Defining Permissions and Restricting Access
===========================================

| As all Views in Grok default to public access, 
| anyone can use the ViewContact view. If you want 
| to restrict access to a view, you have to explicitly 
| protect it with a permission.

Define your Grok Permissions by subclassing from the grok.Permission base class. You must use the grok.name directive to give your permission a unique name. It can be any string, but it is strongly recommended to prefix them with the application name.

.. code-block:: python

     class ViewContacts(grok.Permission):
         grok.name('mysite.ViewContacts')
         grok.title('View Contacts') # optional

     class AddContacts(grok.Permission):
         grok.name('mysite.AddContacts')

     class EditContacts(grok.Permission):
         grok.name('mysite.EditContacts')

     class ViewContactComplete(grok.View)
         """Display Contact Info, including email.

         Only users which have the permission 'mysite.ViewContacts'
         can use this view.
         """"
         grok.require('mysite.ViewContacts')  # this is the security declaration

         def render(self):
             contact = self.context
             return 'Contact: %s%s%s' % (contact.first_name,
                                         contact.last_name,
                                         contact.email)

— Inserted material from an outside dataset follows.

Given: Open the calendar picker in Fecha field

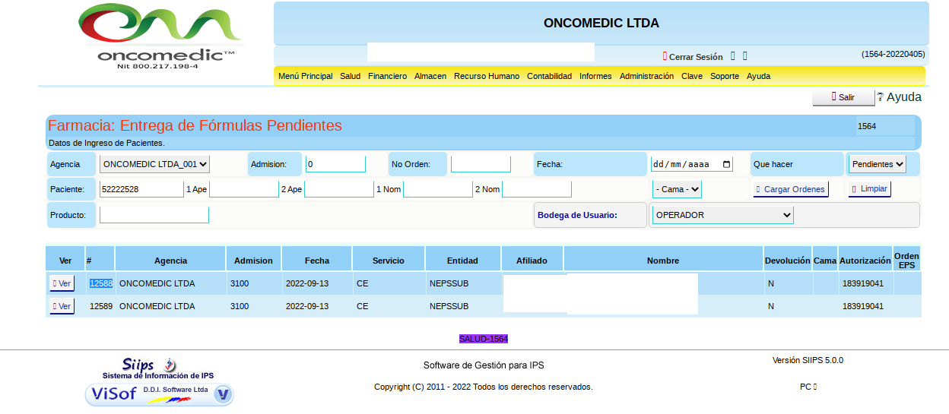Looking at the screenshot, I should point(726,164).
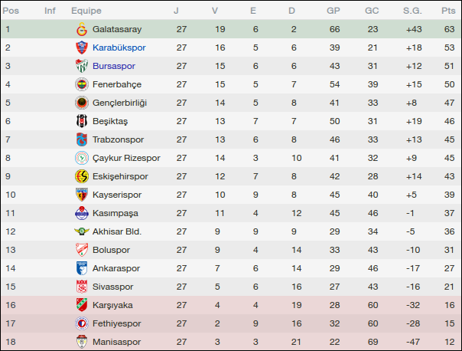462x351 pixels.
Task: Select the Manisaspor team name
Action: [117, 342]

*Note* The ``grok.Permission`` component base class was introduced *after* the
release 0.10. In earlier versions of Grok a permission was defined using a
module level directive, like so:

.. code-block:: python

     grok.define_permission('mysite.ViewContacts')

If you are using ``grokproject`` this change currently does not affect your
installation. In this case use ``grok.define_permission`` as described above.